Cerca das 09:30 em Lisboa, o PSI baixava 0,73% para 9.157,21 pontos, com 13 empresas a descer, duas a subir (Jerónimo Martins, 0,40% para 13,20 euros, e Corticeira Amorim, 0,15% para 6,67 euros) e uma a manter a cotação (Semapa em 20,20 euros).
Às ações da ‘família’ EDP seguiam-se as da REN e Sonae, que cediam ambas 0,98% para 3,52 euros e para 2,03 euros, bem como a Ibersol que descia 0,92% para 9,69 euros.
O BCP e a NOS recuavam 0,77% para 1,09 euros e 0,73% para 4,86 euros.
A Teixeira Duarte, Galp e Mota-Engil também baixavam, designadamente 0,61% para 0,49 euros, 0,58% para 19,81 euros e 0,44% para 4,52 euros.
As outras três empresas que se desvalorizavam eram os CTT (-0,40 para 6,26 euros), Altri (0,21% para 4,74 euros) e a Navigator (0,12% para 3,26 euros).
As bolsas europeias seguem hoje tendência positiva, apesar do novo aumento do preço do petróleo, depois de Teerão ter anunciado planos para reabrir o estreito de Ormuz, que incluem a cobrança de “taxas de trânsito”.
O euro estava estabilizado, a desvalorizar 0,03% face ao dólar e a ser trocado a 1,1521 dólares no mercado de câmbios de Frankfurt.
O preço do contrato genérico de petróleo Brent, de referência na Europa, avança 0,92% para 83,25 dólares.
Segundo a agência Fars, o Irão prevê controlar a entrada dos barcos no golfo Pérsico e a saída, juntamente com Omã e ambos países cobrarão “taxas de trânsito” no estreito de Ormuz.

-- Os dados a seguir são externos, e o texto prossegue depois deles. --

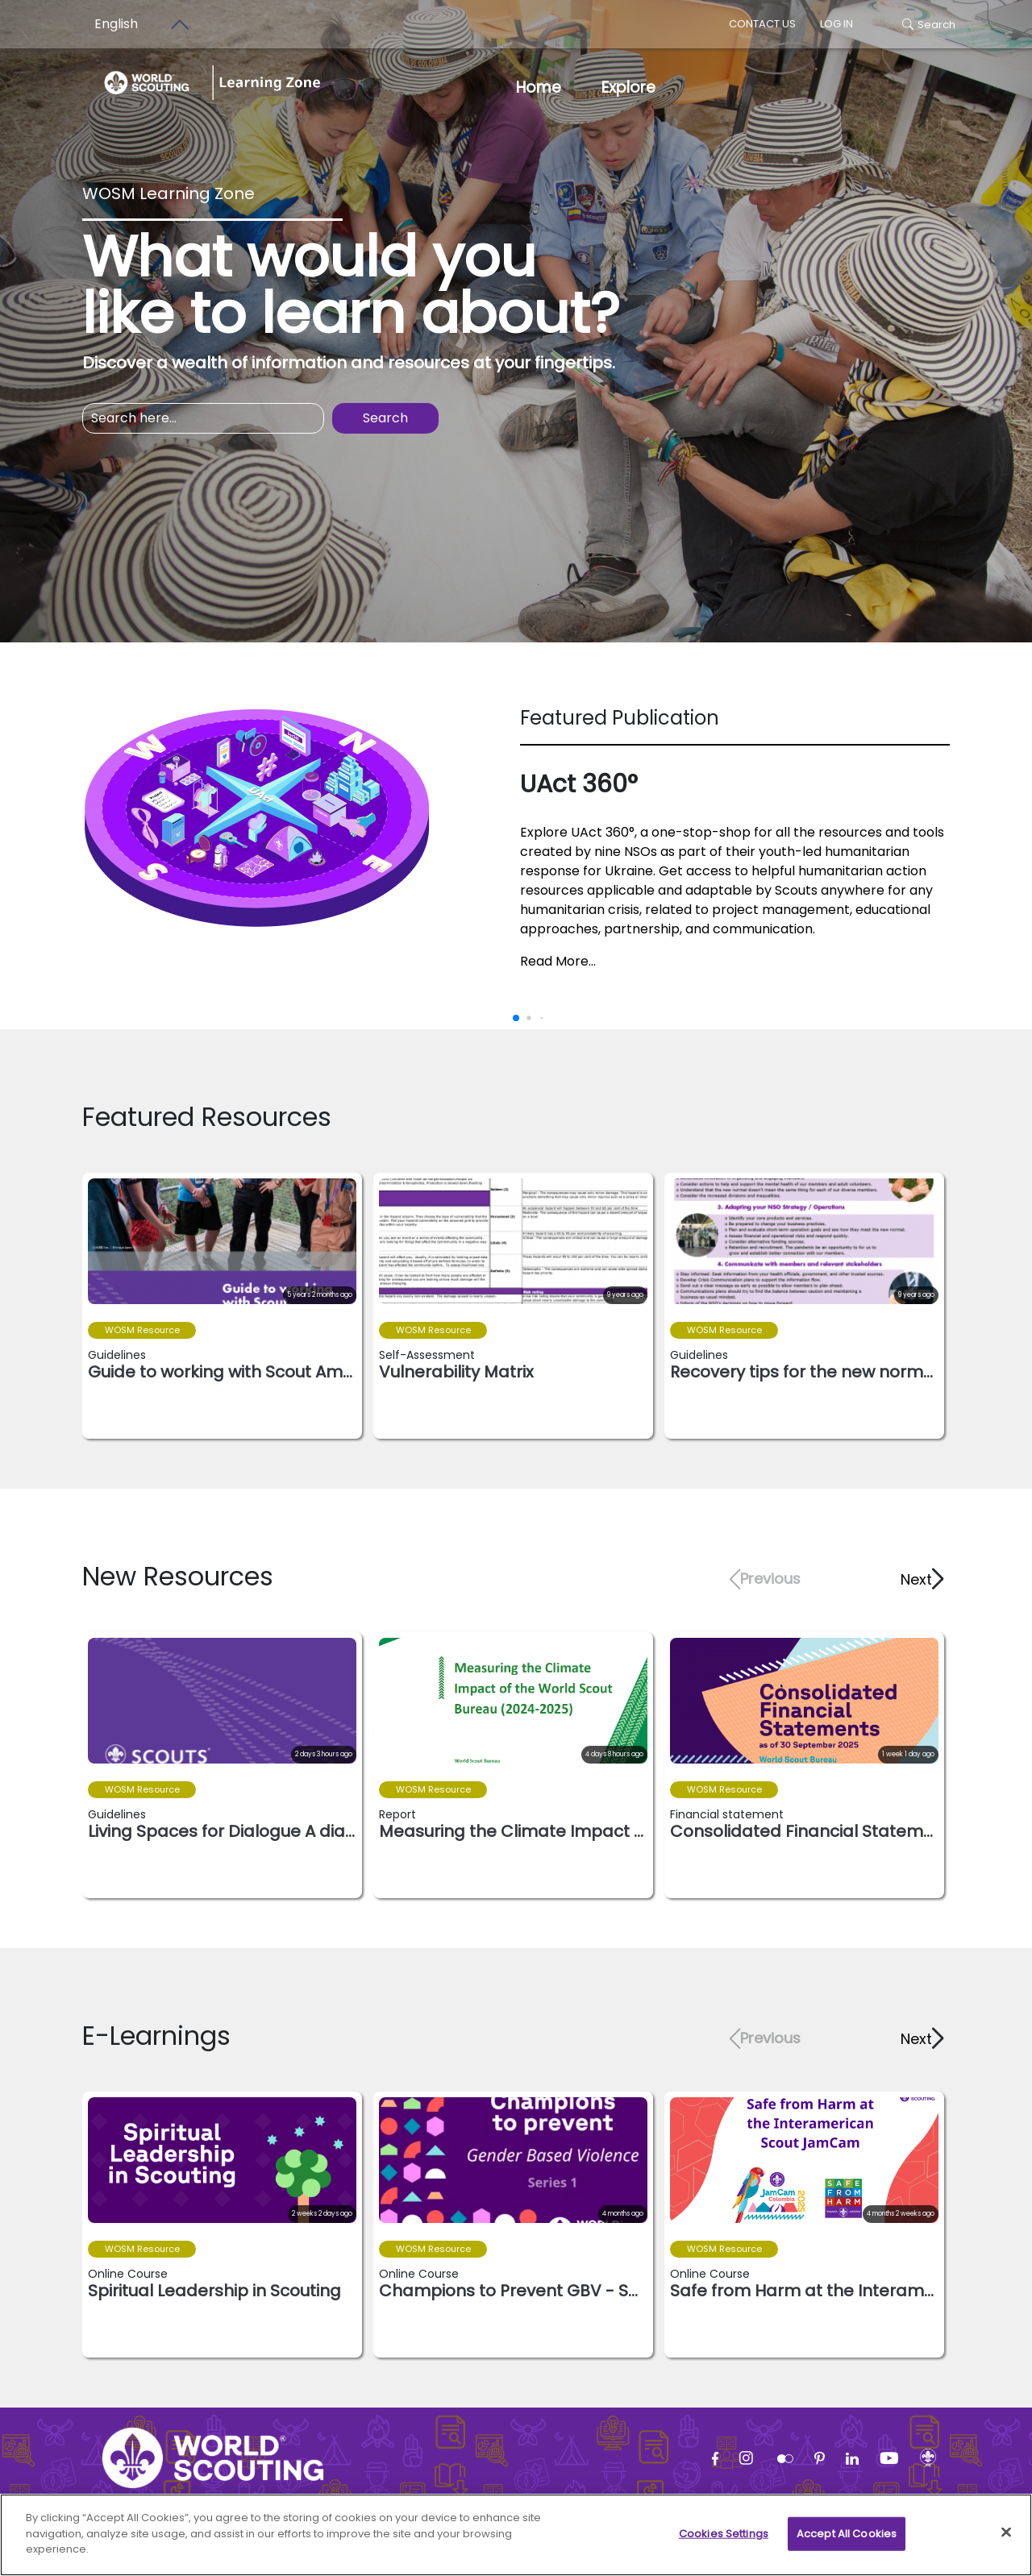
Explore (628, 87)
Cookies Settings (723, 2540)
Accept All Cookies (847, 2540)
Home (538, 87)
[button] (921, 1579)
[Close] (1006, 2539)
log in (836, 23)
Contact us (762, 23)
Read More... (558, 961)
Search (928, 24)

Do outro lado do Atlântico, os futuros do Dow Jones e do Nasdaq estão mistos com o primeiro a descer 0,07% e o segundo a subir 0,33%.
Hoje, o mercado espera conhecer o relatório oficial de emprego de julho dos Estados Unidos que, segundo especialistas da Renta4 citados pela Efe, será “fundamental para calibrar os próximos passos da Reserva Federal dos EUA (Fed)”.